One batter and two distinct flavors. The vanilla bean batter is so fluffy, tender and light while the espresso chocolate batter is dark, rich and indulgent. They are swirled together to create the most elegant, delicious and beautiful tea cake recipe.
Prep Time 10 minutes
Cook Time 50 minutes
Resting Time 2 hours
Course Cake, Dessert, High Tea, Sweet tooth, tea time
Cuisine German
Servings 10 people

Equipment

  • Large mixing bowl
  • Medium mixing bowl
  • Whisk
  • 9 inch loaf tin
  • Baking paper
  • Rubber spatula

Ingredients
  

For the cake -

  • 225 g butter cubed and chilled
  • 225 g flour
  • 1/2 tsp baking powder
  • 1/2 tsp baking soda
  • 1/4 tsp salt
  • 225 g castor sugar
  • 1 tbsp vanilla extract/paste the good stuff
  • 3 eggs
  • 120 g yogurt
  • 20 g cocoa powder
  • 15 g espresso powder
  • 40 g hot water

For the syrup -

  • 120 g water
  • 45 g castor sugar

For the glaze -

  • 45 g cocoa powder
  • 60 g icing sugar
  • 30 g hot cream

Instructions
 

  • Preheat the oven to 175 Degrees C and line a 9 inch loaf tin by brushing it with oil and baking paper, making sure it hangs over the sides so it is easier to lift from the tin once baked.
  • In a smaller mixing bowl add the cocoa powder, espresso powder and hot water - stir together until smooth and combined.
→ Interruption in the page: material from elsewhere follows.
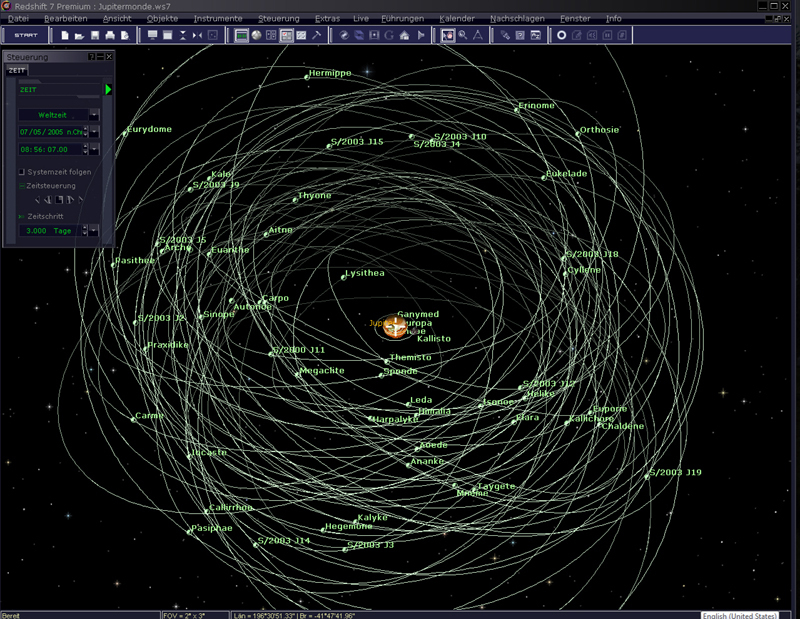
Task: Click the green play arrow in Steuerung
Action: pos(108,89)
Set aside.
  • In a large mixing bowl add the flour, baking powder, baking soda, salt and stir together with your fingers. Add the butter and using your finger rub together to create a damp sand like texture. Add in the castor sugar and stir together.
  • Add the eggs, vanilla, yogurt and whisk until smooth.
  • Divide the batter into half and using a rubber spatula transfer half the batter to the bowl with the cocoa powder mixture. Whisk it well until smooth and combined.
  • Scoop 3-4 dollops of vanilla batter at the bottom of the tin and fill in the gaps with the chocolate batter. Top the vanilla batter with scoops of chocolate. Then top the chocolate batter with scoops of vanilla batter and repeat unit the batters are done.
  • Using a chopstick or a knife, swirl the batters together a couple of times and bake in the oven for 45-50 minutes or until a tooth pick inserted into the center comes out clean.
  • While the cake is baking make the simple syrup by boiling the water and sugar together until the sugar has dissolved and the syrup is transparent.
  • Once the cake is out of the oven, poke holes into it and pour over the warm syrup. Allow this to soak for a couple of hours covered with cling wrap.
  • To make the cocoa glaze, stir all the ingredients together until smooth and pour over the cake, sprinkle over the sea salt flakes, slice and serve.

Notes

  • Do not over swirl the batter as it should not merge into one color as it bakes.
  • To get that bakery style crack on the top of the loaf cake after baking you can pipe on a thin layer of butter - this is not needed as we will be covering the top with the glaze.
  • After baking, pour over the syrup while the cake is warm and cover with cling wrap in the loaf tin to seal in the moisture.